Übersicht über das Versuchsfeld
Diese Forschungsaktivität, welche nicht die Hauptbeschäftigung des Instituts ist, wird nur zum Teil vom Institut selbst finanziert. Viel Arbeit von Freiwilligen ist notwendig und als kleine Finanzspritze veranstaltet die Anstalt zwei mal im Jahr einen Tag der offenen Tür, an dem man Pflänzchen kaufen kann. Besonders beim Termin im Mai findet man eine große Anzahl von Sorten, das letze mal über 200, darunter auch viele kulinarisch interessante (Habaneros, Jalapenos, Serranos, Gambia, usw.). Im Herbst dann kann man bei der Feldbesichtigung die Arbeit des Jahres bewundern und über 400 Sorten mit wenigen Schritten erkunden. Selten hat man die Möglichkeit, so viele verschiedene Sorten ausgewachsen an einem Platz zu sehen.

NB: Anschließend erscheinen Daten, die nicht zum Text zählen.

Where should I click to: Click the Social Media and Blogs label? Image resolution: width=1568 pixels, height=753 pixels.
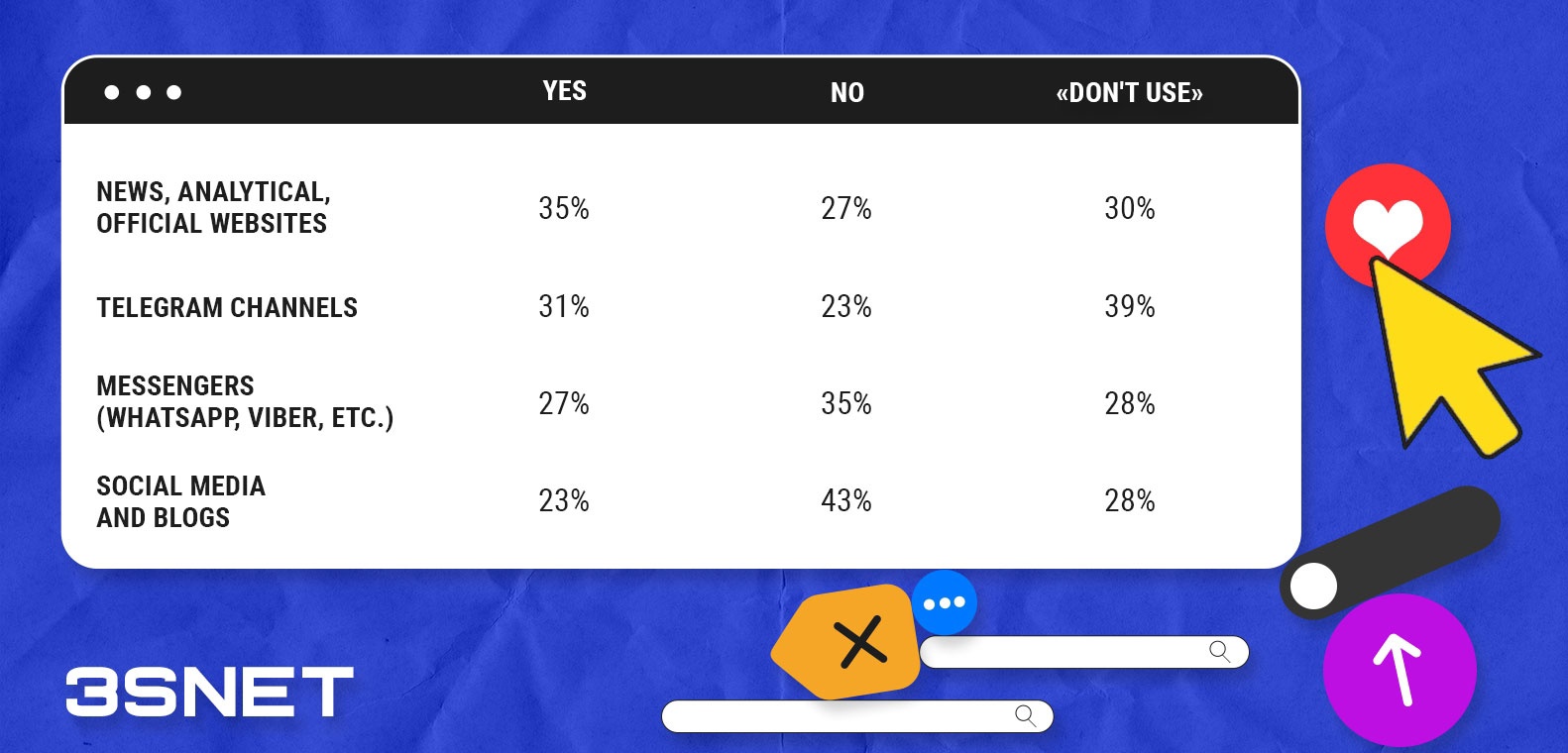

Eine Kreuzung, die noch nicht ganz so toll gelungen
ist; Teile der Blätter grün, Teile violett oder gemischt
Am 12. Oktober war es soweit — meine Freundin und ich setzten uns ins Auto und fuhren nach Parma. Nach leichten Orientierungsschwierigkeiten fanden wir die Forschungsanstalt Stuard, hinter den Stuard-Fußballplätzen, etwas außerhalb Parmas. Wie man richtig vermutet, kannte die Anstalt niemand, die Fußballplätze dafür umso besser . In Italien ist der Fußball halt doch noch wichtiger als der Peperoncino. Gerade rechtzeitig zur Führung fanden wir die Cascina (Bauernhof in der Poebene) und wurden von Dr. Dadomo in die Welt des Chilis entführt.
Klein aber oho: Reich tragende Mini-Pflanzen
im Gewächshaus; Anzucht-Container im Detail)
Während der Führung gab es einen interessanten Mix aus Sorteninformationen, Anbautipps und Grundinformationen zum Thema Chili. Nach einer Stunde Schlammwaten, es hatte etwas viel geregnet, führte man uns ins Gewächshaus. Erstaunlich für mich, dass die gerade mal 10 cm großen Pflänzchen schon eifrig Früchte trugen.
Rocotillo, 3 Jahre alt und mit außergewöhnlich großen Früchten (10 cm Durchmesser)
Reichtragende Pflanze mit außergewöhnlichem Farbwechsel von gelb nach braun
Frühtragende Pflanze, die schon alle Blätter verloren hat
Nachdem wir nun so viele schöne, manche auch nicht so schöne, Pflanzen gesehen haben, wollten wir natürlich auch was von den Früchten haben. Dazu bot sich der kleine Markt an, der hier aufgebaut war. Viele Gestecke und einzelne Früchte zahlreicher Sorten konnte man kaufen. Und es gab auch Pflänzchen, deren Erlös der Kinder-Krebsforschung zugute kam.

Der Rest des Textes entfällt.